My Life With An Uncommon Cancer
Briefly

I have metastatic pancreatic neuroendocrine tumors that spread to my liver, lymph nodes, and bones by summer 2024. I received monthly injections, three liver surgeries, four courses of radiation, and 25 blood tests in the past year. Treatments caused hair loss, constant fatigue, joint stiffness, and mental and physical battering. I take multiple medications for treatment effects and other conditions. Neuroendocrine tumors are often hard to detect and can take five to seven years for diagnosis; pancreatic NETs differ from pancreatic adenocarcinoma. Annual incidence is about seven per 100,000 people.
I love my hair.

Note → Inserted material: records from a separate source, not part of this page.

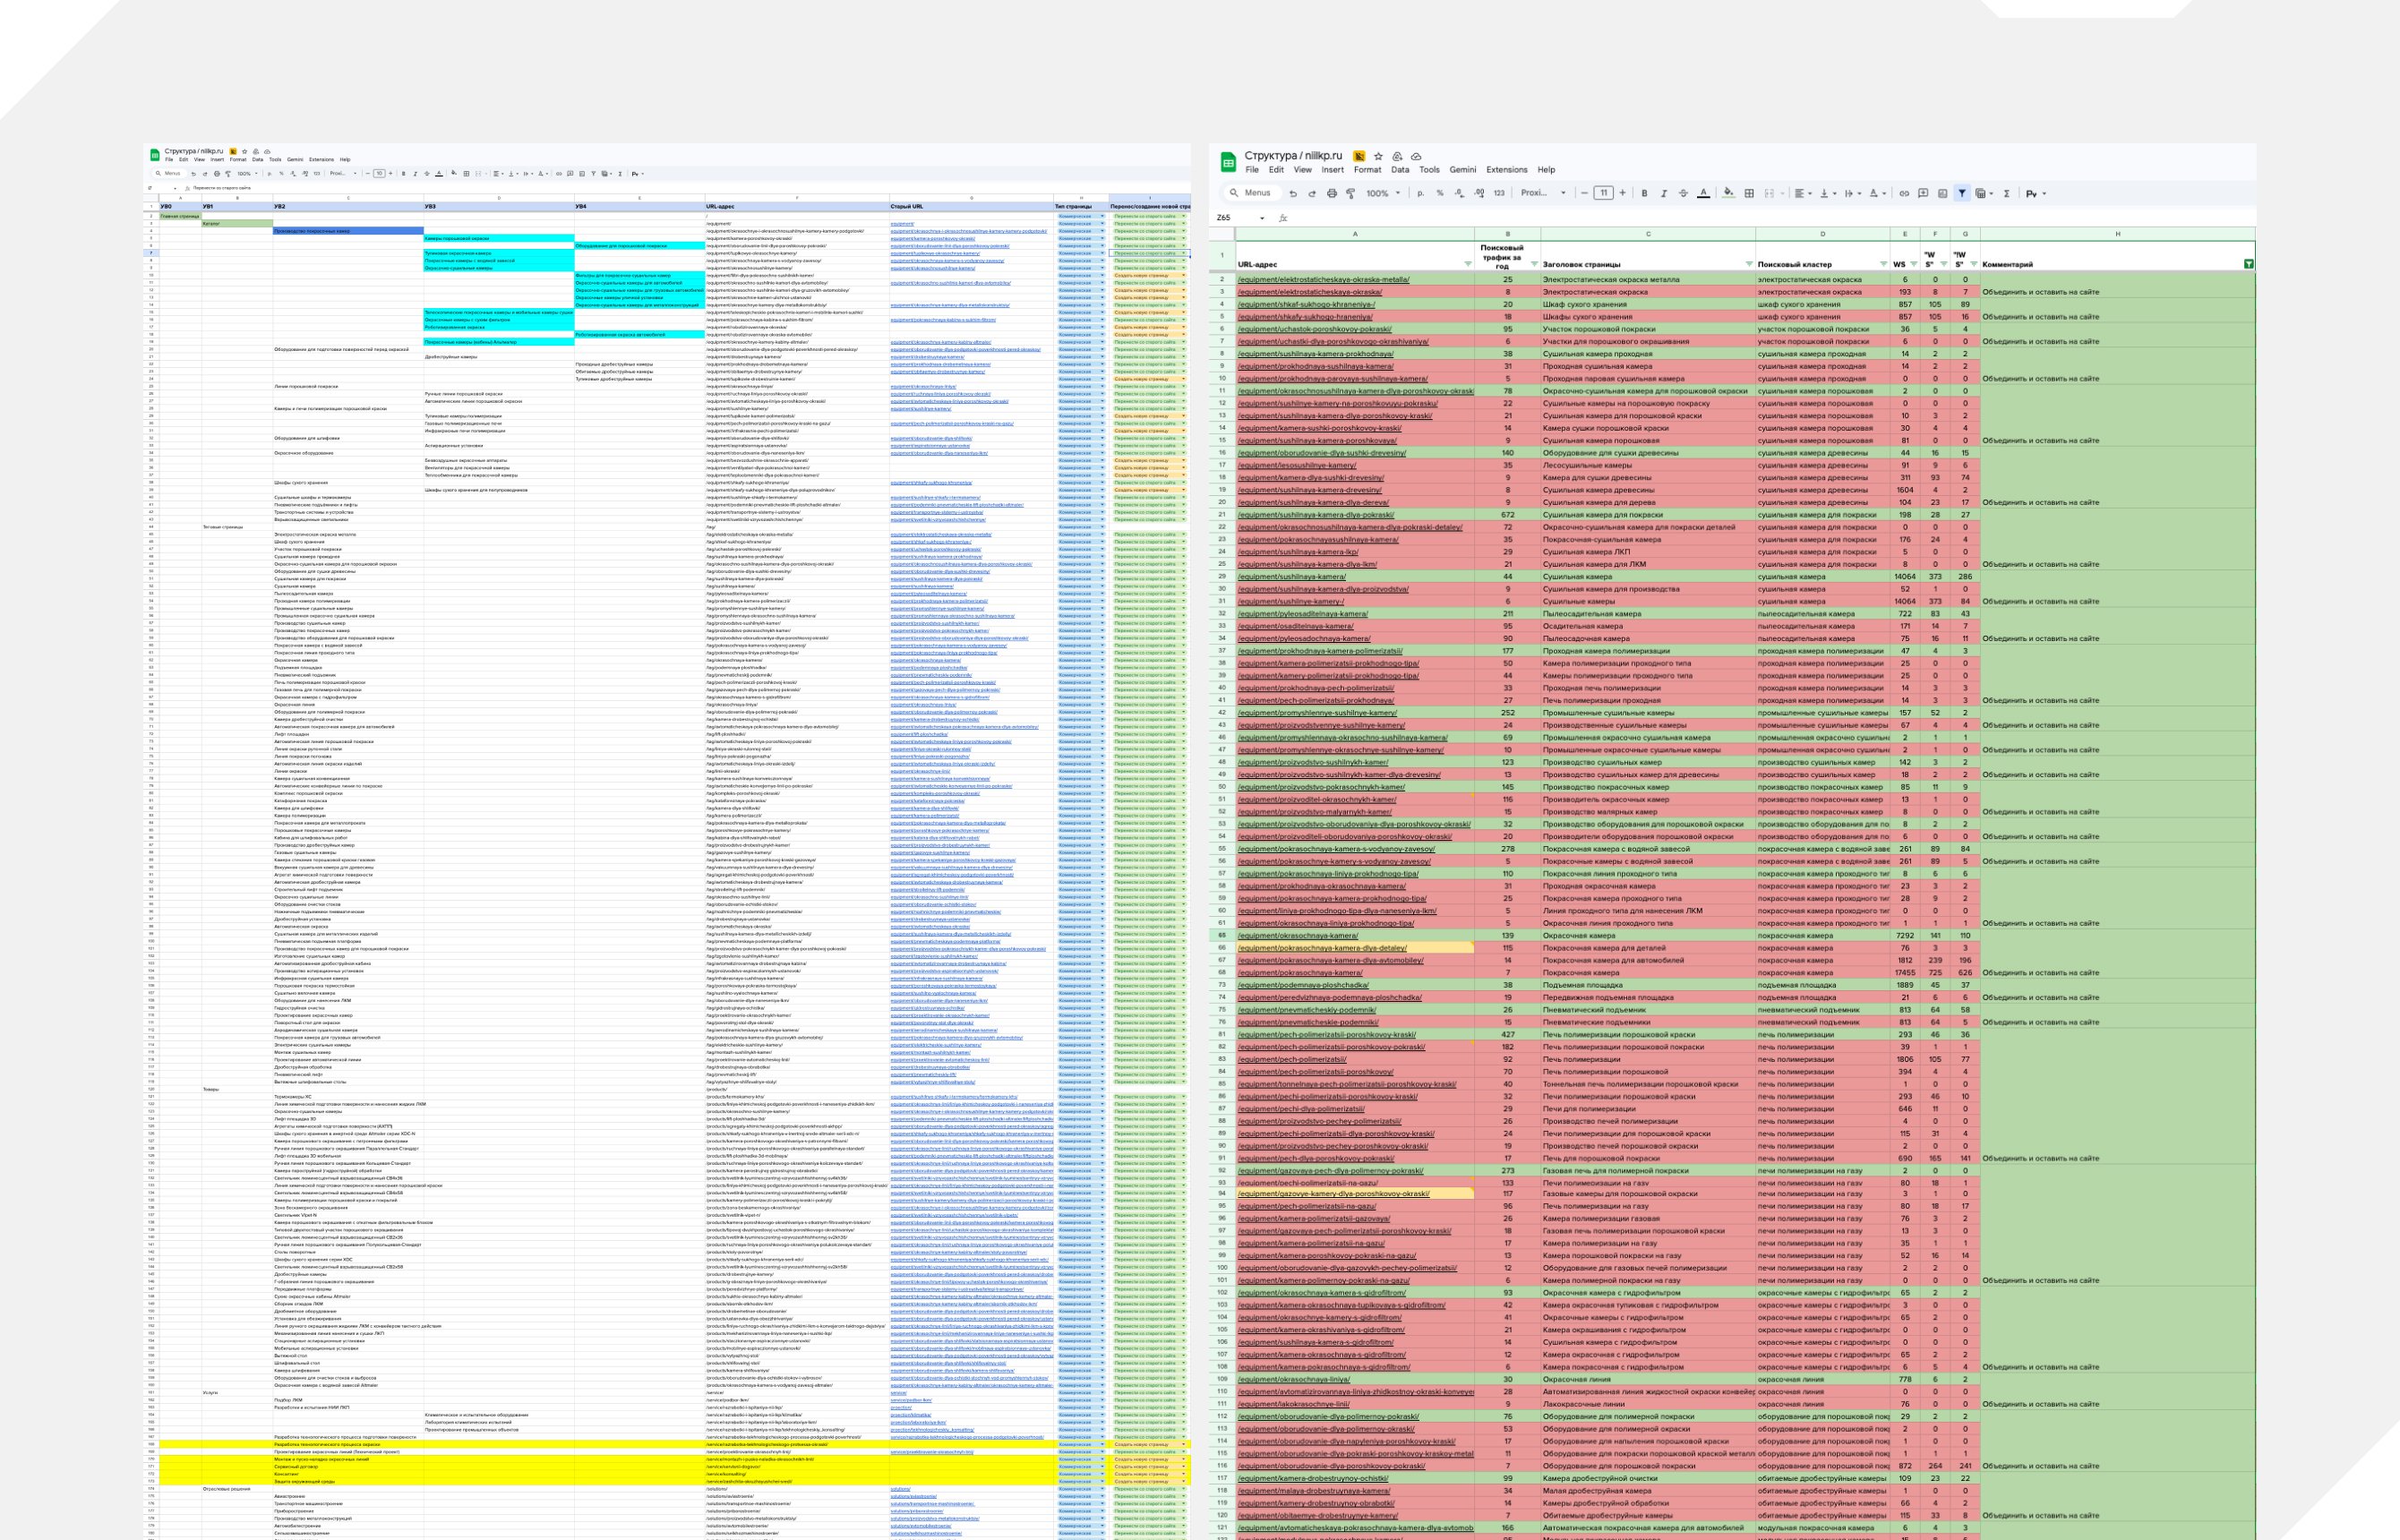Open the /equipment/shkaf-sukhogo-khraneniya/ link in column A
Viewport: 2400px width, 1540px height.
click(x=1306, y=304)
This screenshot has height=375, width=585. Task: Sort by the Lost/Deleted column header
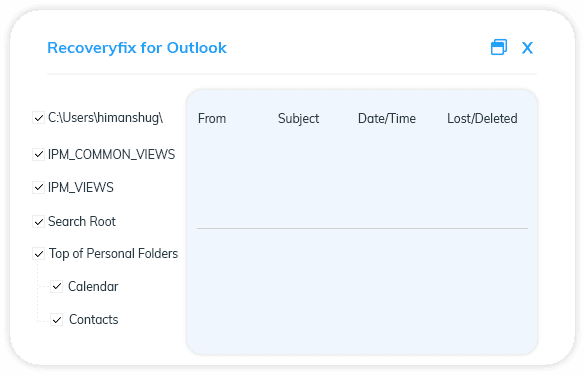[x=482, y=119]
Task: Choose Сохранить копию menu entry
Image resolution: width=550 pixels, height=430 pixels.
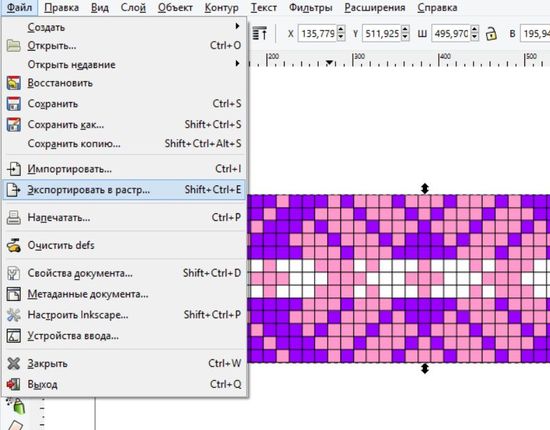Action: tap(124, 144)
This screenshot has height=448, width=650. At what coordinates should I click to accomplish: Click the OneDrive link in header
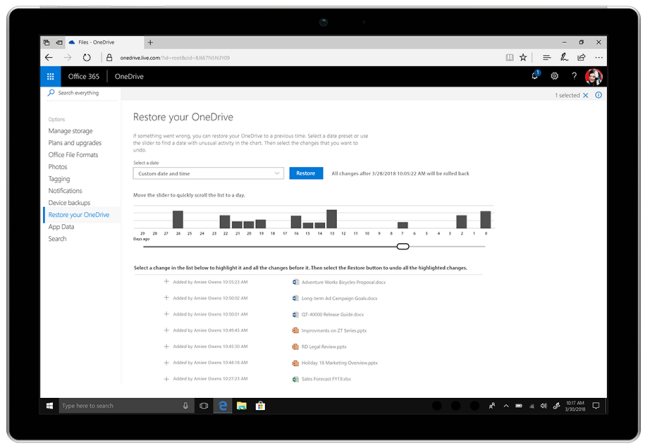(129, 76)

It looks like a fancy dog's ears. My friend calls it "magic hair." Everyone I talked to said my hair was incredible. Strangers have compared me to multiple pro wrestlers, Brad Pitt, Kurt Cobain, and Jesus Christ. These are all incredible comps. People see the hair and feel compelled to tell me I remind them of a person famous for being handsome or the literal Lord and Savior.
So you can understand why it might be a front-of-mind concern for me now that I'm losing it. Ah. Well. I'd never heard of neuroendocrine cancer before doctors told me I had it. By the summer of 2024, the original tumor in my pancreas had spread to my liver, lymph nodes, and bones. "He has a massive tumor burden and impending liver failure and needs urgent intervention to prevent death," a doctor wrote.
In the last year I've had monthly shots, three liver surgeries, four courses of radiation, and 25 blood tests. There have been side effects: the hair, sure, but also constant fatigue and joint stiffness. The interventions have battered me mentally and physically. I take a cocktail of drugs for that (and for my cat allergy). I am living with neuroendocrine cancer. I am hopeful, even confident, that this will be true for a long time. Let me tell you a little about my new life.